I have only myself to blame for attempting to watch this movie. My most trusted advisors warned against it; if I had bothered to consult my healthcare professionals, they would have warned against it, too. But still, I thought: it’s in my Netflix queue, so it’s sort of free. What harm could it do? I was wrong.
Anonymous is a historical thriller based on the Oxfordian theory of Shakespearean authorship–the idea the Edward de Vere, Earl of Oxford, was the real author of the plays commonly attributed to Shakespeare. This theory is universally dismissed by Shakespearean scholars, which of course Oxfordians claim is evidence that they must be onto something–otherwise, why would those scholars be so defensive? Yeesh.
My idiotic theory for watching the movie was that fiction doesn’t have to be historically accurate to be entertaining. I thought Inglourious Basterds was entertaining, in a dopey sort of way, even though, er, that’s not the way World War II actually played out. And Shakespeare in Love was utterly delightful, despite taking its share of liberties with the Shakespeare story. ButAnonymous is so bad on so many different levels that I only made it through 59 minutes and 40 seconds of it, according to my DVD player. Here are a few of its problems:
- The screenwriter decided he wanted the central plot to be a thriller about the Essex rebellion, with the conceit that Essex was Queen Elizabeth’s son and Oxford was his father. This means the script has to fit in endless amounts of exposition to explain the political situation.

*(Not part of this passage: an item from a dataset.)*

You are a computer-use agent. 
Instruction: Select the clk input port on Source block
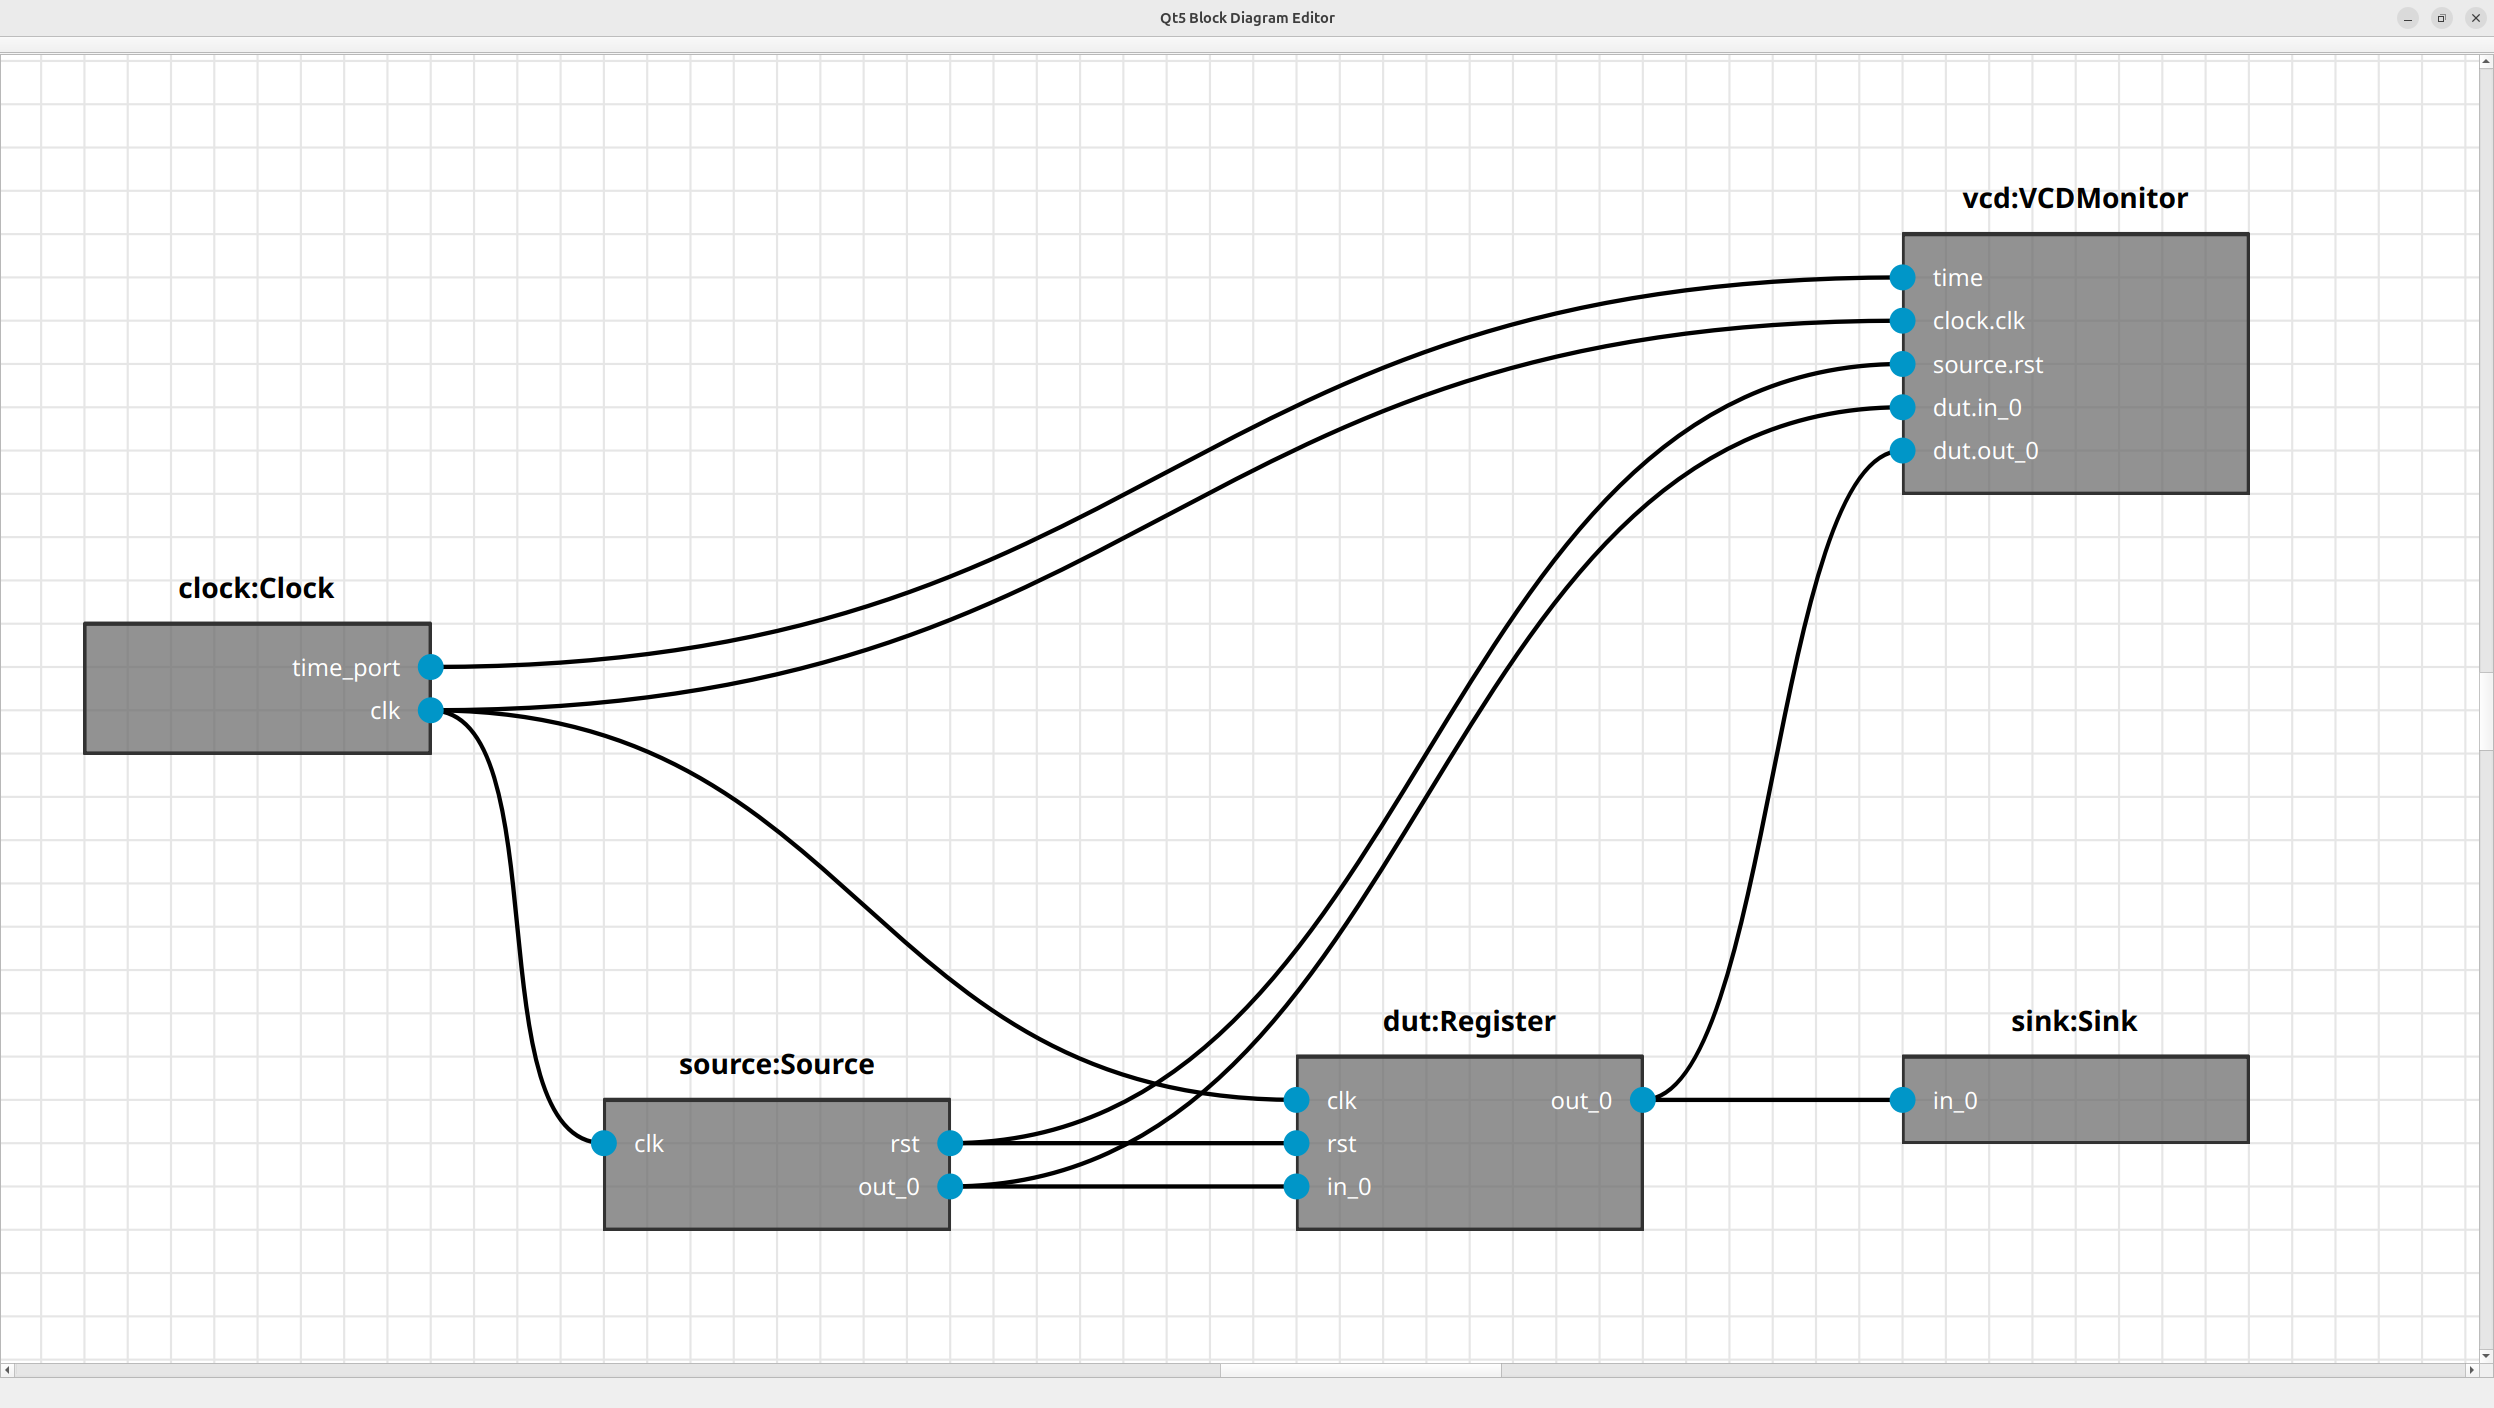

- Maybe in a fruitless attempt to counteract all that dull exposition, the script scrambles the time sequence till you have no idea what’s supposed to be happening when. It doesn’t help that the movie blithely ignores actual historical chronology, so that Christopher Marlowe shows up when he’s dead, and Henry V is played as if no one had heard of Henry IV Part One or Two. (Also, according to the movie, de Vere wrote A Midsummer Night’s Dream when he was about fourteen. I didn’t get to the part where apparently Shakespeare’s company is hired to put on Richard III to coincide with Essex’s rebellion, instead of Richard II, which is what actually happened. Why did the movie bother to make that change? Richard IIIis about an evil usurper–how would that help rally the public to support a usurpation?)
- None of the characters has the slightest depth or significance, including de Vere, who doesn’t do or say anything to suggest that he could have written the plays. He mostly just sits around looking aristocratic.
Anyway, let me commend to you James Shapiro’s Contested Will: Who Wrote Shakespeare? if you want to clear your head and actually learn something about this odd little corner of the world. Shapiro makes the interesting point that the authorship question started up in earnest when an eighteenth-century editor made the mistake of examining Shakespeare’s works for clues to Shakespeare’s biography. Once you start down that path, anyone can follow, and before too long you’ve got people looking for coded messages in the text, and you’ve got Freud saying, hey, Hamlet has an Oedipal complex so the guy who wrote it must have had an Oedipal complex, too. This sort of approach says more about the theorist than it does about Shakespeare.